The third decision comes over immigration law enforcement and here is where it gets tricky and complex. For the reality of any law enforcement is its community's willingness to enforce it and unfortunately such sentiment is not uniform all over the United States.
By some estimates there are over 11 million illegal aliens currently living in the U.S. One could classify illegal aliens as criminals officially speaking, even though they are already breaking U.S. law, as the House bill proposes. That may make some feel better, but it's not a practical way of dealing with the problem. There's also no way you could deport every illegal immigrant all at once and all at the same time. And the reason for this is that such deportation could never occur over the entire nation.
Many communities across the country have instructed their police forces not to ask about a suspect's immigration status. Many communities have sanctuary movements that protect illegals from being caught by the police. Some communities, especially those with lots of immigrants living in them, will not even enforce the nation's immigration laws. Indeed, even if the House bill passed, it would probably be as enforceable as the Fugitive Slave Act was. In that case the state of Vermont declared the measure null and void within its borders and many northern communities made it impossible for slave catchers to find runaways. How will catching illegals, when there are so many willing to help them, be any different? The reason the 1986 Simpson-Mazzoli immigration reform measure failed was that vigorous enforcement never followed for one reason, nobody wanted to enforce the law to its full extent. Thus it became worthless law other than a s a leverage to provide amnesty to 3 million people and draw more millions to the U.S. as a result.

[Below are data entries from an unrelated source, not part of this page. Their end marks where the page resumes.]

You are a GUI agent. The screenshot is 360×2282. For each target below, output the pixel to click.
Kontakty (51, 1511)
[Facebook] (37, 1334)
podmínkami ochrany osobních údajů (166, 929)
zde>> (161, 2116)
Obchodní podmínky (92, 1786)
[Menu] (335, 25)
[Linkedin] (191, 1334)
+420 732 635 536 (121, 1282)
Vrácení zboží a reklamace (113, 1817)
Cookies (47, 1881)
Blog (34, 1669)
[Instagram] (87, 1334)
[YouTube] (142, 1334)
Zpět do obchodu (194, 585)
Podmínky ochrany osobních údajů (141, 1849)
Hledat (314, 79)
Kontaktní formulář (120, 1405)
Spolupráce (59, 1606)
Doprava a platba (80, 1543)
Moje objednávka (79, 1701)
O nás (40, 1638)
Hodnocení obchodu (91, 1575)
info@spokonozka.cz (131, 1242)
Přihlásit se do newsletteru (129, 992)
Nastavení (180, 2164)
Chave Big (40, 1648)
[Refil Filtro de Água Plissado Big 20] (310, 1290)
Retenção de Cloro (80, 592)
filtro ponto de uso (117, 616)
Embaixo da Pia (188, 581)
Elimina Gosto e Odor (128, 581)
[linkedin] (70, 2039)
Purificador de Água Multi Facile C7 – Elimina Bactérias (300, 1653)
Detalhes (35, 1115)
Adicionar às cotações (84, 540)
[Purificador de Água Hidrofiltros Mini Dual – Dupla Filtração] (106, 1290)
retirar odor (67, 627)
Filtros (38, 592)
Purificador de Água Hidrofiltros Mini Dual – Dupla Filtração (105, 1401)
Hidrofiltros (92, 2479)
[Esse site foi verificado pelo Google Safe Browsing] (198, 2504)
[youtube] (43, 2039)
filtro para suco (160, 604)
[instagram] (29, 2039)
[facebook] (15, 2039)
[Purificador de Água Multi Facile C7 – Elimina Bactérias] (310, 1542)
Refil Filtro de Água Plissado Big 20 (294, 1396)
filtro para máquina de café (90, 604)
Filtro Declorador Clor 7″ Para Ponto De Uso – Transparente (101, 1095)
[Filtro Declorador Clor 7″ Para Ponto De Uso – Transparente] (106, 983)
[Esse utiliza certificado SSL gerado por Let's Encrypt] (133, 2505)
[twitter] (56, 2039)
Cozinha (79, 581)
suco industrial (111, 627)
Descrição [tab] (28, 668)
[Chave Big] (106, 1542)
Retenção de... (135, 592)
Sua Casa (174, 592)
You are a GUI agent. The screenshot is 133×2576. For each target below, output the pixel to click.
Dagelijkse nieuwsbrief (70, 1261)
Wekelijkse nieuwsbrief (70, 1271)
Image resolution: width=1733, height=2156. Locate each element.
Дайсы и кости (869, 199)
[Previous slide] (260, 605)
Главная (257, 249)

Besides, any bill that has more penalties for the migrants than for the ones who employ them is not one that seriously addressing the immigration issue. The Republican Party, being the party of state capitalism, will try in any fashion to shield the employers of illegals from the penalties they honestly deserve, namely to be declared the traitors that they are and dealt with on that basis along with losing their business licenses. No one is prosing we do that.
So if there's no chance at a uniform law enforcement of the immigration issue unlike the setting up a border fence, then the issue must be decentralized. States and local communities must decide for themselves what their immigration policy to be. They have to decide for themselves if they can bear the costs, if they can maintain the cultural balance and if immigration helps their economy. It's really the only way out. Some communities, for sure, will welcome immigrants with open arms and others won't. At least then the migrants can got to where they are wanted and not to where they are not wanted. And vise-versa when it comes to rest of us.
If the law enforcement aspect of immigration is already decentralized when it comes to a community's preference for immigration and tolerance for enforcement, then so should the policy be. Protect our borders yes, but let San Francisco be San Francisco and let Utah be Utah when it comes to immigration. It's the least painless way to extract the U.S. from the immigration briar patch it is currently in.